Data on Thursday showed the number of Americans filing new applications for unemployment benefits dropped to a one month-low last week while U.S. retail sales increased by the most in 1-1/2 years in July, dashing expectations that the Fed could cut interest rates by 50 basis points (bps) next month.
"We are in the camp that thinks growth slowdown is there, inflation is slowing and the Fed will start cutting rates but it's not going to be a panic situation, which was turning into a narrative a week or two ago," said Salman Ahmed, global head of macro and strategic asset allocation at Fidelity International.
"We remain of the view that we'll see 2-3 cuts, very likely two rather than three unless the increase in the unemployment rate that we saw in the last payrolls report sustains."
Traders are convinced the Fed will cut rates on Sept. 18, but had debated the size of the reduction after surprisingly soft U.S. payrolls data pushed the odds of a larger 50 basis-point cut to 71% in early August.
Odds for such a move have fallen back to 32%, according to the CME Group's (NASDAQ:CME ) FedWatch Tool.

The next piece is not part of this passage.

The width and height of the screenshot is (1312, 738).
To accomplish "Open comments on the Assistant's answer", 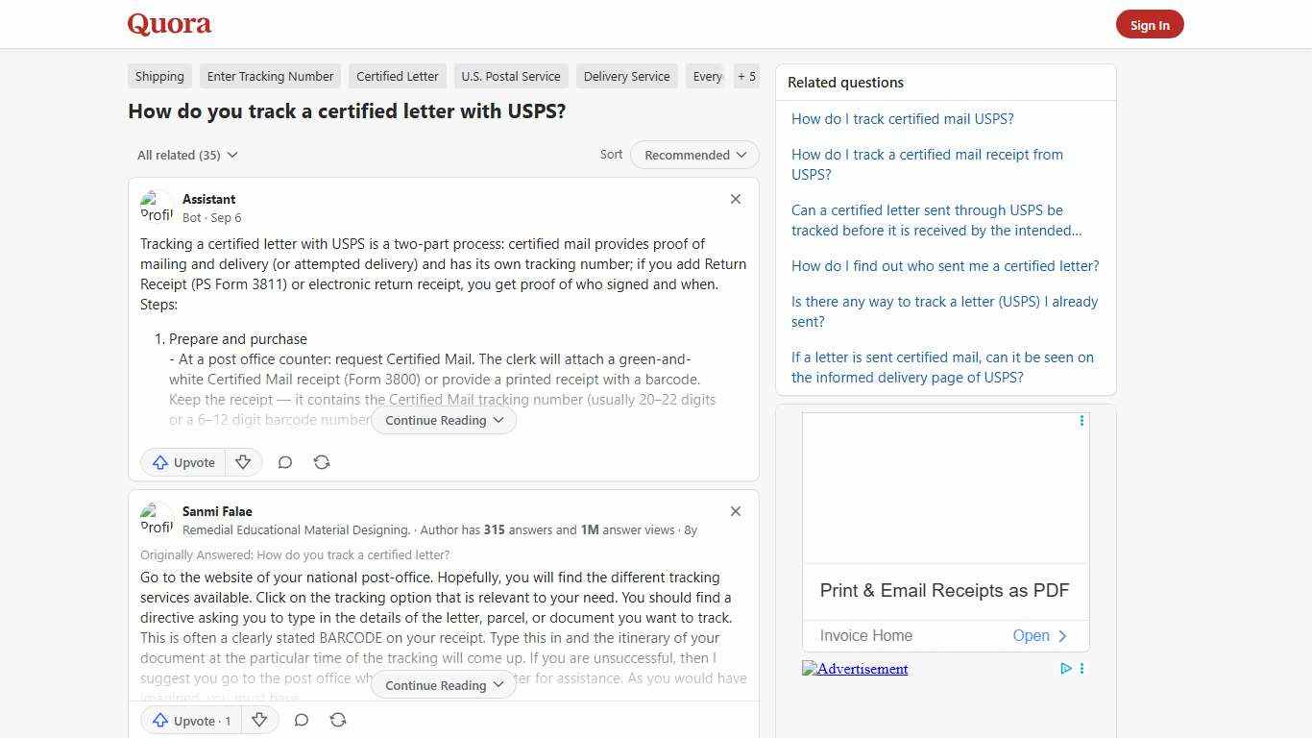I will [285, 462].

The dollar index , which measures the greenback against six other major currencies, had eased 0.3% to 102.75 by 1135 GMT.
YEN STILL WEAK, POUND A BRIGHT SPOT
With losses of about 1%, the yen was on track for its biggest weekly drop in almost two months.

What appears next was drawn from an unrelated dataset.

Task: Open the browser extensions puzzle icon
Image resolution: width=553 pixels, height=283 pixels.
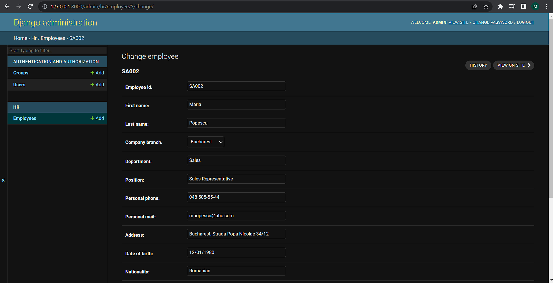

The currency surged to as strong as 141.675 yen per dollar on Aug. 5 as the Bank of Japan's surprise rate hike, combined with the flare-up in U.S. recession worries, sparked an aggressive unwinding of yen-financed carry trades.
Some calm was restored after influential BOJ deputy governor Shinichi Uchida said the central bank would not hike rates when markets are volatile, and there are signs traders have been rebuilding short positions.
"There's a lot of room for (carry trades) to be wound up again. Uchida's (dovish) guidance was quite strong. Foreign investors are going to take this as a dip-buying opportunity in dollar-yen," Shoki Omori, chief Japan desk strategist at Mizuho Securities, said.
Official data shows plenty of flows are happening, and Japanese investors ploughed the most money into long-term overseas bonds in 12 weeks in the week to Aug. 10, while foreigners were net buyers of short-term Japanese debt after eight straight weeks of selling.
Overseas investors also snapped up about $3.5 billion in Japanese shares, reversing three consecutive weeks of net selling.
Sterling rose 0.4% to $1.2904 - its highest since July 25 - after data showed British retail sales edged up in July, boosted in part by extra spending during the men's Euros soccer championship after an unusually cool and wet June had kept shoppers away.
The pound was on track for a 1.2% weekly rise, its best performance in more than a month.
The euro added 0.2% to $1.0993. The common currency touched its highest level since Jan. 3 earlier this week, helped by drop in the dollar after soft data.